**Given information:**

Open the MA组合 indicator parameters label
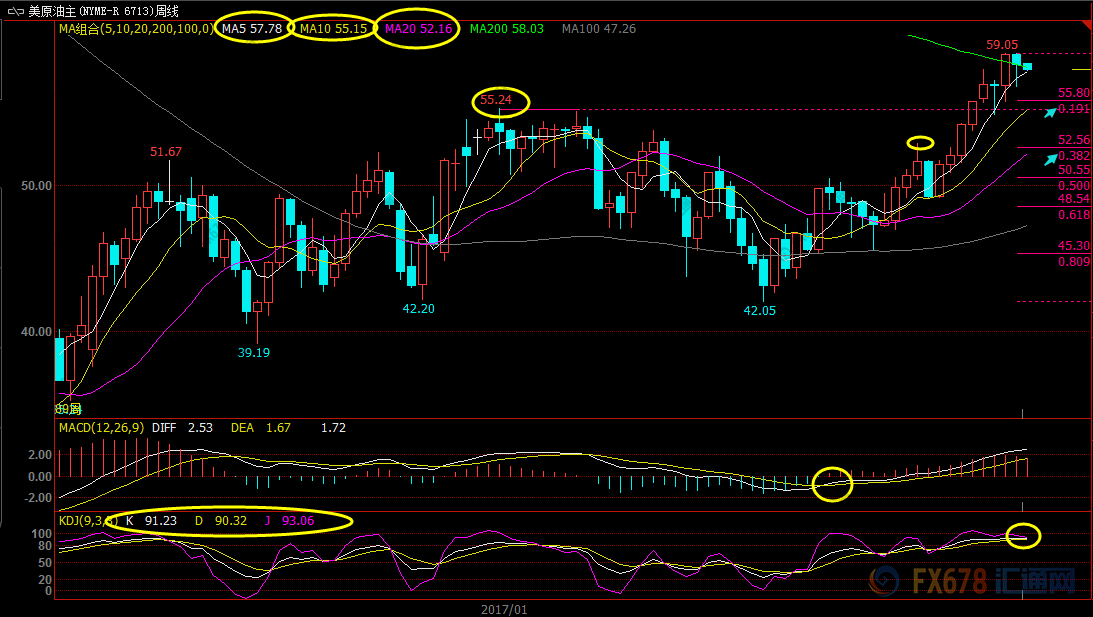1093x617 pixels. [135, 29]
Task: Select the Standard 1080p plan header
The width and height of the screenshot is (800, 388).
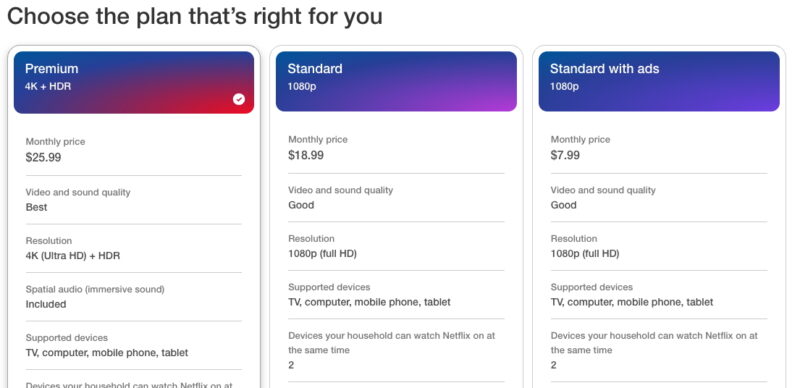Action: (x=396, y=81)
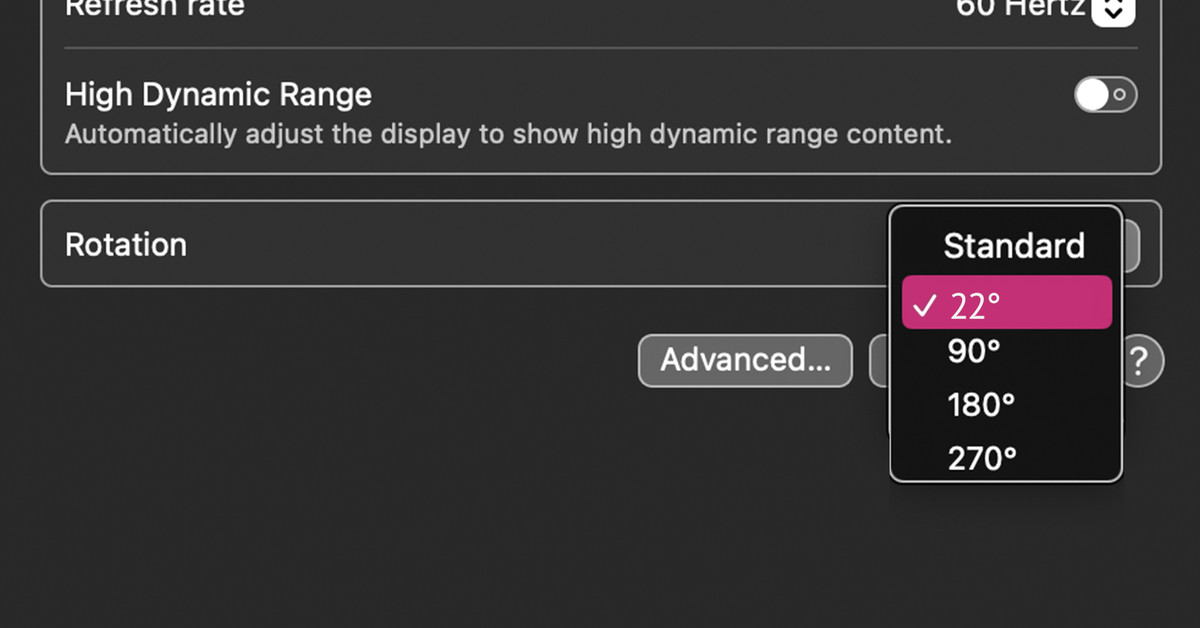1200x628 pixels.
Task: Open the Advanced... settings button
Action: pyautogui.click(x=745, y=360)
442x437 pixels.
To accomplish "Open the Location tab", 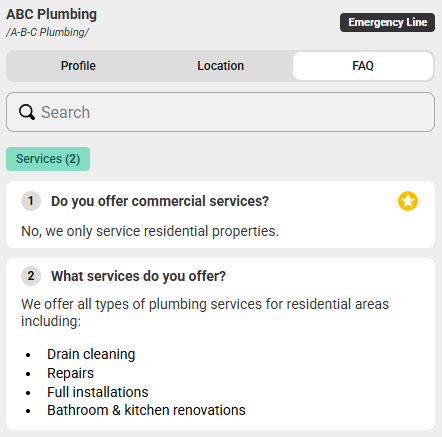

**Task description:** Would you copy all the material exactly, dropping the pictures?

**Result:**
Open the MA组合 indicator parameters label
1093x617 pixels. [135, 29]
Task: Select the Standard 1080p plan header
The width and height of the screenshot is (800, 388).
Action: (x=396, y=81)
1200x628 pixels.
Task: Open the Advanced... settings button
Action: pyautogui.click(x=745, y=360)
442x437 pixels.
To accomplish "Open the Location tab", 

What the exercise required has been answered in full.